Have you heard of this term? As I was waking up this morning, this term came to mind as it relates to being a caregiver to my veteran husband. It is term I would keep in mind, as an environmental regulatory consultant, when reviewing proposed rules. One of the things I tried to identify when I read rules was that the proposed rules did not have any unintended consequences. That is, were the rules written to solve one issue but created another one that was never intended.
This morning, it dawned on me that veteran caregivers are in a sense, unintended consequences. Stay with me…when the Big He joined the Air Force he knew there were risks. When he deployed that Christmas in 1990 to Saudi in support of Desert Shield/Desert Storm, he knew there were risks. I knew there were risks. However, do you think the Veterans Health Administration would have ever thought about the consequences of the caregivers to those veterans? I often say, I do what I do because I love my husband, which is true, but as a caregiver, I bear the brunt of the result of my husband’s service. I am so proud of that service. I am proud of him, but there have been unintended consequences for me as a caregiver. My physical, mental and emotional health has suffered. It’s not something I or many of those caregivers I speak to like to talk about. Most of the time, we just do what needs to be done. We hope the promise by our government leaders and the VA to help care for the caregiver will be fulfilled.
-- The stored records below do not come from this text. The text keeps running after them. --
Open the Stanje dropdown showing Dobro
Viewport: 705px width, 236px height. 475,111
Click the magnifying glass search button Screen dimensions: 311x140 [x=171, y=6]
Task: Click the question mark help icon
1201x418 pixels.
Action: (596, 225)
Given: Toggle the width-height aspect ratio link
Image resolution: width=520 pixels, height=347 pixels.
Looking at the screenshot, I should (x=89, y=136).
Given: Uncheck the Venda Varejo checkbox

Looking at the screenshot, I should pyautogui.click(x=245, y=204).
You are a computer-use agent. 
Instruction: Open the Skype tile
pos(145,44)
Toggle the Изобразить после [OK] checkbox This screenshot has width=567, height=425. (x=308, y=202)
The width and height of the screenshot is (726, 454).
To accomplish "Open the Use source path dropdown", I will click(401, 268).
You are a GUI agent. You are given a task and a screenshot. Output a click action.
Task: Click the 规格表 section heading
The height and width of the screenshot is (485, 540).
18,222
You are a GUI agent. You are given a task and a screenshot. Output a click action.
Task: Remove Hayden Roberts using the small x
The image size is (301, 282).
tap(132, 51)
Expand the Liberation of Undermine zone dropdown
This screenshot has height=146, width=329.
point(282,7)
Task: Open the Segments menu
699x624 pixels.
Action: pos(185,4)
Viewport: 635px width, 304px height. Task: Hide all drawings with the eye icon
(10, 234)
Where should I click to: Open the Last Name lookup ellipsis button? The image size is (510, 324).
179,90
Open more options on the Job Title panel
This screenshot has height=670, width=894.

So why did this term come to me this morning? For over a year I have been asking for additional help. Particularly help at night a few nights a week. As the primary caregiver to my now paralyzed, vent dependent ALS veteran husband, I am exhausted. Yes, some nights we get more than 4-5 hours of sleep, but it is not that good, restful sleep. I am always listening to the sound of alarms or that sound the Big He makes as he struggles to breathe because he needs suctioning. I have been denied night time help by two different programs at our local VA. The frustration factor is at an all time high. From my perspective, it as if the clinicians making these decisions are truly clueless to the needs of the veteran and their caregiver. Keeping in mind that these clinicians have probably not done patient care in some time. At our local VA, the hiding behind problems is common and it may be due to an old mindset that government officials have. It is a rare few that don’t see a problem, just a solution that has not been discovered yet. [disclosure: I was a state government employee for a few years so yes, just as in any profession, there are those that go to work to collect a check and those that go to work to make a difference].
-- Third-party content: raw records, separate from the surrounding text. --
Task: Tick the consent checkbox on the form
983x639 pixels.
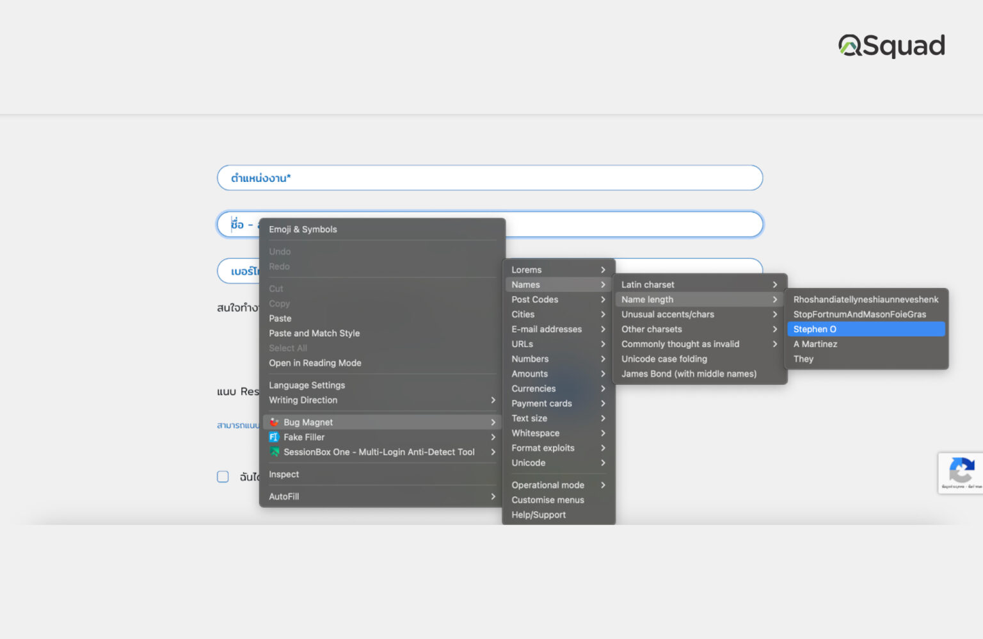Action: [x=223, y=476]
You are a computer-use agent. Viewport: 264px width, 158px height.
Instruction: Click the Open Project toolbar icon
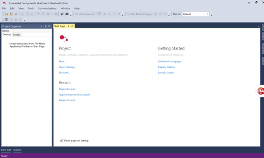[x=11, y=14]
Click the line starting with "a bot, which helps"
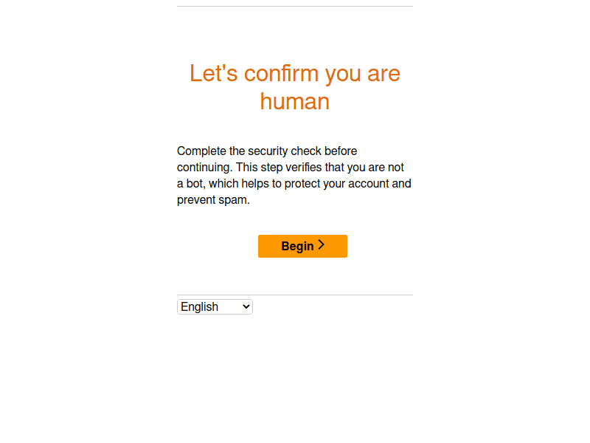The image size is (590, 443). click(x=294, y=183)

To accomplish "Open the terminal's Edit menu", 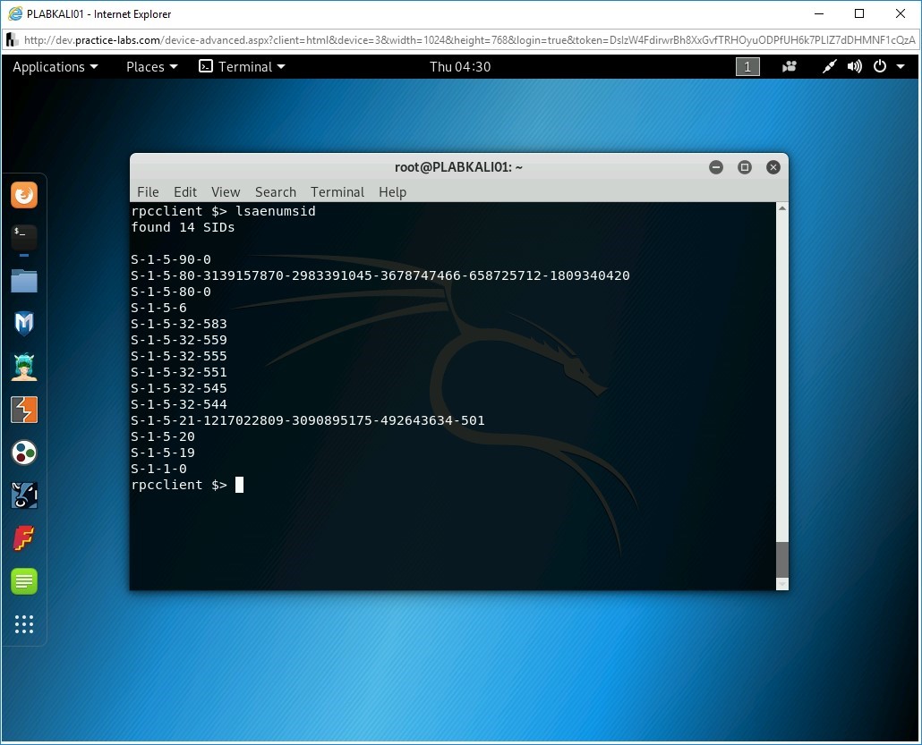I will 185,192.
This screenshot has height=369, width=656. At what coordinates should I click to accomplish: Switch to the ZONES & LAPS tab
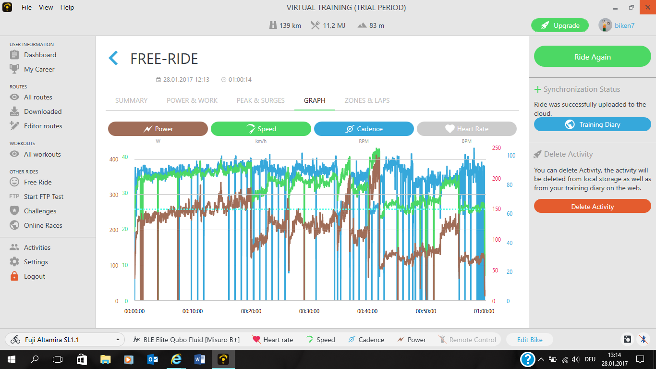367,100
I am working through these issues. Step by step, person by person. While there are times that yes, I get tired and throw my hands in the air and say, “I am done”. However, the next morning I wake up and try again. You see with unintended consequences, it doesn’t mean that’s it. It means you work through the problem, identify and eliminate the cause of the unintended consequence. This means, seeing the caregiver for their true worth and doing what needs to be done to ensure they have all the resources needed so we can keep our veterans with us healthy and strong for as long as possible at home where they belong.